Sequential Evaluation Process
What does Sequential Evaluation Process mean?
The Sequential Evaluation Process is a five step process the SSA uses to determine if a claimant is eligible for disability benefits. At the first step the Social Security Administration determines if the applicant is doing substantial gainful activity. In 2013, if the claimant is working and earning more than $1,040 a month they will be considered not disabled.
If the claimant is not working the SSA proceeds to step 2 and evaluates the severity of the claimant's condition. If the claimant's condition is severe and interferes with their ability to work they proceed to step 3.
For step 3 the SSA reviews the claimant's conditions and its related symptoms to determine if it meets or exceeds a listing in their SSA listing of Impairments. If a claimant has an impairment(s) that meets or equals the requirements of one of its Listings of Impairment and it will last at least 12 continuous months, they will find the claimant disabled. If not, they will proceed to step 4.
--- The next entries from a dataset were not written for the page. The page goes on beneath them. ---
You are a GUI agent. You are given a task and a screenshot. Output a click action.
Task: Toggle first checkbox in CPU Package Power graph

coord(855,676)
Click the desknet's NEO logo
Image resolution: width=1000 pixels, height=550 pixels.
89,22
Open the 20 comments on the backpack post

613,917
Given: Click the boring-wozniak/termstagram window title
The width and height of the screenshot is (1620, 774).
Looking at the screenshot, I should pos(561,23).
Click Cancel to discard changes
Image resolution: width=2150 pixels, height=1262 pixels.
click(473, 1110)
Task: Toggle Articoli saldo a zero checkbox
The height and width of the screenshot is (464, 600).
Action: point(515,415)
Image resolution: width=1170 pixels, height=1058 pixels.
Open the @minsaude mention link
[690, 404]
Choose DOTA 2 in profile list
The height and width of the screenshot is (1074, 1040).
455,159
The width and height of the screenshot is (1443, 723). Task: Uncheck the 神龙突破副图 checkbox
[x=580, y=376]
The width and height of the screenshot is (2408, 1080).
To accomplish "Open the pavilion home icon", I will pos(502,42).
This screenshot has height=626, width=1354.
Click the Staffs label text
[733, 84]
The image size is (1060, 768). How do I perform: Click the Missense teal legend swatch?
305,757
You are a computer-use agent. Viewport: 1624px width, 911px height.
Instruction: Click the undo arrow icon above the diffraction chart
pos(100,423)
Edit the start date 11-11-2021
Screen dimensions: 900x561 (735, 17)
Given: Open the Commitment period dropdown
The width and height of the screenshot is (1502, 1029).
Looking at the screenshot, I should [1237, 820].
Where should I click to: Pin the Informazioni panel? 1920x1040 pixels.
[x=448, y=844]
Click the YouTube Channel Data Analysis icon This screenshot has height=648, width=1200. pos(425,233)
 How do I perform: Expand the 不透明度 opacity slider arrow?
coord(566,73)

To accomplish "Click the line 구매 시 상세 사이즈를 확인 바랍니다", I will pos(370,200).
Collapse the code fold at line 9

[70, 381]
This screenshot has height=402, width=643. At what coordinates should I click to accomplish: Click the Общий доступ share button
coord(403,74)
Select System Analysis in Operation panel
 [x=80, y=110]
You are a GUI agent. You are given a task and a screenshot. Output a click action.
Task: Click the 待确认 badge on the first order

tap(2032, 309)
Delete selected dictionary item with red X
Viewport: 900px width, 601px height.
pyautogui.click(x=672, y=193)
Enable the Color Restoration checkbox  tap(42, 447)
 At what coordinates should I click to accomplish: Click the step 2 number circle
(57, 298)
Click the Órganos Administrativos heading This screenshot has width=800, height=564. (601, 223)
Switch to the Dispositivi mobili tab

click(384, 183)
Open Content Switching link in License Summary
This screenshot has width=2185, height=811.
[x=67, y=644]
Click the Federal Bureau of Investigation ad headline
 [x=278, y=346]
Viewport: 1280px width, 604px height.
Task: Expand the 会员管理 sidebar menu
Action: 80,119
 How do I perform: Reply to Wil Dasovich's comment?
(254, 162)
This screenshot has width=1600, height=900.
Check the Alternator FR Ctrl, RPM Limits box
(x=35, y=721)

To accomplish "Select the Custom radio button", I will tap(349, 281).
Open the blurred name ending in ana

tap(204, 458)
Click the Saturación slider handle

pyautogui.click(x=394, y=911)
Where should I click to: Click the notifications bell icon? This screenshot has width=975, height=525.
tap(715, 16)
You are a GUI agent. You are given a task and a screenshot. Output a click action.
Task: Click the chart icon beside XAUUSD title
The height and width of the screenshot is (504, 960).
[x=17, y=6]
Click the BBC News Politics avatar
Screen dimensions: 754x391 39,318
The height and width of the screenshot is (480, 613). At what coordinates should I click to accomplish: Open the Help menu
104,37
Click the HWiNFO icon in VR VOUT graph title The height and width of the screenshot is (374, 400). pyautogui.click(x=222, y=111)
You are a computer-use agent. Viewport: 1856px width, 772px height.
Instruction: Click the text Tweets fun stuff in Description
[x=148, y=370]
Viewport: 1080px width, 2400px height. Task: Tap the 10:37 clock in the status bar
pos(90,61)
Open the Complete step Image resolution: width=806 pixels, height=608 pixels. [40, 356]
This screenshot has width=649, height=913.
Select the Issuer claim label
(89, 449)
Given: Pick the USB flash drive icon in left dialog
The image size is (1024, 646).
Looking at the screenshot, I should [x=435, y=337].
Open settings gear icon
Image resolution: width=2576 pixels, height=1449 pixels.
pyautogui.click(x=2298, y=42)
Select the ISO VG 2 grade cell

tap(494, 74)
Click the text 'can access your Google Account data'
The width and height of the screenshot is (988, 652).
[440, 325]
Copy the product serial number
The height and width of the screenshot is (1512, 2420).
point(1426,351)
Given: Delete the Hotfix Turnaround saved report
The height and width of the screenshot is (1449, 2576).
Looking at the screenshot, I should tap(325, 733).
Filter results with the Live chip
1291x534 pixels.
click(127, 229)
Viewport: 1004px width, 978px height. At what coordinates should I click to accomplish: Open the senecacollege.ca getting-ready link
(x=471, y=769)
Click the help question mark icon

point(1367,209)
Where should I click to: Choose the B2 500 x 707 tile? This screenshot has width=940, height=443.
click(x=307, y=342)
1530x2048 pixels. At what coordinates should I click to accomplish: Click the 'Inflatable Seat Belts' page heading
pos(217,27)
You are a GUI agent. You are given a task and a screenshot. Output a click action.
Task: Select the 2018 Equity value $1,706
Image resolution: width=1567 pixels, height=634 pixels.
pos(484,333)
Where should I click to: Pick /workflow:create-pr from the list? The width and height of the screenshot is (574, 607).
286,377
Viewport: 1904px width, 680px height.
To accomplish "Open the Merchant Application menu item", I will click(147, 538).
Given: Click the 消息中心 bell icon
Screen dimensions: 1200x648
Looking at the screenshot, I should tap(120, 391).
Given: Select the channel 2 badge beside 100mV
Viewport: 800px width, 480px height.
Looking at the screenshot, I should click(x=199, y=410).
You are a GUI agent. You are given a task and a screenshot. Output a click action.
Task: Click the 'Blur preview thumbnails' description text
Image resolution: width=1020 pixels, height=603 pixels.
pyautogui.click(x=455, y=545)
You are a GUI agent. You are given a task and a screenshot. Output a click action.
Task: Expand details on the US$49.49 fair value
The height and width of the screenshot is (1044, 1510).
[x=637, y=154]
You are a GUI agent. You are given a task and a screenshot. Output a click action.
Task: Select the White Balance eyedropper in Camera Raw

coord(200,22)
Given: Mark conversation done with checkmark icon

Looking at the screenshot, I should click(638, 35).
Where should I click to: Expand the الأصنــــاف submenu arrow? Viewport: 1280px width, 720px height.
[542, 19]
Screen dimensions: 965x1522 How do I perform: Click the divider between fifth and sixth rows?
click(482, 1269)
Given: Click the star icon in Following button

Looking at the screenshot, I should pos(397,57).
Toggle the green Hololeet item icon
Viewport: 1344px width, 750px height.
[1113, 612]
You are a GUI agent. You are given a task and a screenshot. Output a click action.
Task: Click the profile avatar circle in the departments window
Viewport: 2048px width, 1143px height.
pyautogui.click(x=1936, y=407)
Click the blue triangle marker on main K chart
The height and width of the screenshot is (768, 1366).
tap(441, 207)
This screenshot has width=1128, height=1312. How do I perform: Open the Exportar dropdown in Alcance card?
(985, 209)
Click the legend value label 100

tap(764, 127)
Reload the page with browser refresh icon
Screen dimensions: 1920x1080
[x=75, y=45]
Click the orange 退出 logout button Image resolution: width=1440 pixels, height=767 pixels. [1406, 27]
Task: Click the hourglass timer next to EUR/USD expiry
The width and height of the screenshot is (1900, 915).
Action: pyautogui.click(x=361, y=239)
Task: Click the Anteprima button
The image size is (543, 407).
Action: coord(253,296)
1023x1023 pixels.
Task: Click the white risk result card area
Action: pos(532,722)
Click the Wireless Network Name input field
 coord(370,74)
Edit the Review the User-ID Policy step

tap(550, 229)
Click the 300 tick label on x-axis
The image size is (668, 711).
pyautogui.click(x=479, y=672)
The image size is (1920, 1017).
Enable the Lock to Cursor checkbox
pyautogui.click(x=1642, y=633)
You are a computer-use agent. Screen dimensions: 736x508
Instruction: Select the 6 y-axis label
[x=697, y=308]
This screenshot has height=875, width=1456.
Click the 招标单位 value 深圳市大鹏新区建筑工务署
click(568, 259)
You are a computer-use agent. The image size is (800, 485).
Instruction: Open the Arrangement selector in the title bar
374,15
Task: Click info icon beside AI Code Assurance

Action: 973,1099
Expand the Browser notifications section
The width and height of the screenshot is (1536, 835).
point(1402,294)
For step 4 the SSA will decide if the claimant has the residual functional capacity to do past relevant work. If they can, they will deny the claim. If they cannot they will proceed to step 5. Under step 5 the SSA determines if the claimant has the ability to retrain for new work. Under this step they will review the claimant's medical conditions, their age, their education, their past work experience and their transferable skills. If the SSA decides the applicant cannot adjust to other work, their claim will be approved.